I feel like I have began to grow to dislike the medium. To me, it was a realization how egocentric people in the film industry are, and most of the times, people practice and hone their skills so they're able to brag how awesome they are or "make it in the industry". That isn't what I want, but I realize that's one of the only ways to get a job.

I would appreciate it if you would reply with your personal beliefs / experience.


Haha oh I totally understand that. Our team isn't egotistical, and we all get along well, so it is possible--granted we're not in the film industry. We're more in the science industry with a few creatives. We're also in the YouTube world, which is different than the film industry. After being to VidCon several years, I really like the YouTube sphere. People don't seem to be as egotistical and aren't as concerned about getting ahead or bragging about how awesome we are. We just want to make good, accurate, and engaging content that people like, which is how the attitude should be. To be honest though, a lot of my friends here in NYC work in the film industry but they don't brag about how they're making it, or who they "bumped into on set" last week. So those people do exist!

I literally fell into my job--I applied for my job the month I graduated from grad school and got it. That was in 2011 then in 2014 we started Reactions. In 2011 there was 5 of us--in 2016 those 5 members are still part of the team, though we've expanded. We were all pretty new in 2011 and by the time 2014 rolled around we were ready to grow, so we did and now we have this awesome channel. So don't be afraid to start something yourself and see how it grows. Find something you're passionate about and animate it. If you like beer make a series about the different types of it, or how it's made or whatever you want. It's the internet--there's a home for literally everything.

With that being said--I'd recommend searching for jobs in companies opposed to in the film industry. Some companies will give you so much room to create what you want and to grow in that space.

How necessary is a degree when it comes to the digital media industry?


I agree with /u/vvash. It's not necessary as long as you know how to use the programs. If you have a killer reel, a company isn't going to care if your degree is in history. Actually, a different degree can be an advantage. We're constantly in search of someone who knows their chemistry and can whip out an awesome video. So if you have a degree outside of digital media, use it to your advantage!

## THE REQUEST
In the thread on careers in video and digital media, start at "With that being" and set down the text word for word, stopping after "to your advantage!".

## STORED DATA
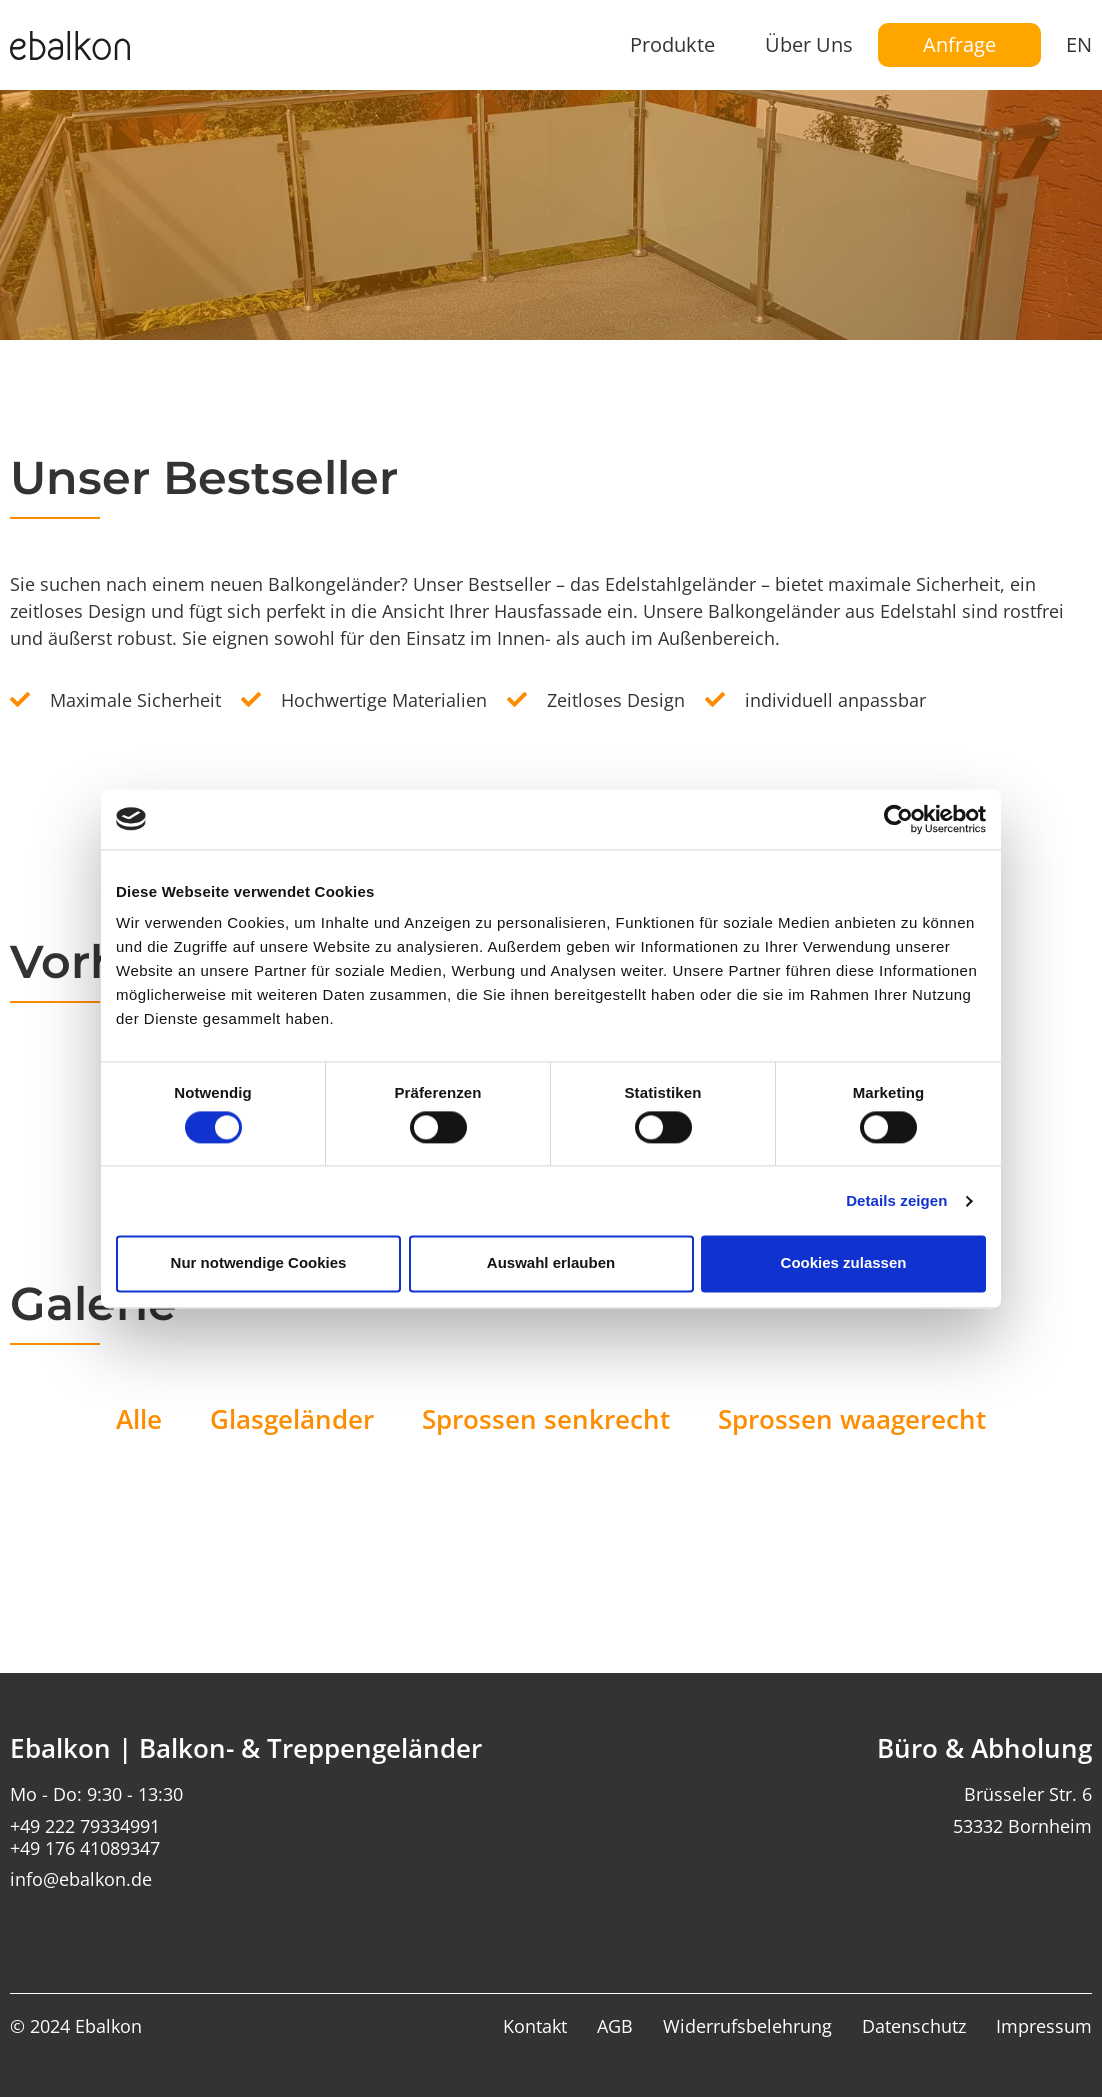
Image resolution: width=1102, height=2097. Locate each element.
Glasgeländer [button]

## RESULT
With that being said--I'd recommend searching for jobs in companies opposed to in the film industry. Some companies will give you so much room to create what you want and to grow in that space.

How necessary is a degree when it comes to the digital media industry?


I agree with /u/vvash. It's not necessary as long as you know how to use the programs. If you have a killer reel, a company isn't going to care if your degree is in history. Actually, a different degree can be an advantage. We're constantly in search of someone who knows their chemistry and can whip out an awesome video. So if you have a degree outside of digital media, use it to your advantage!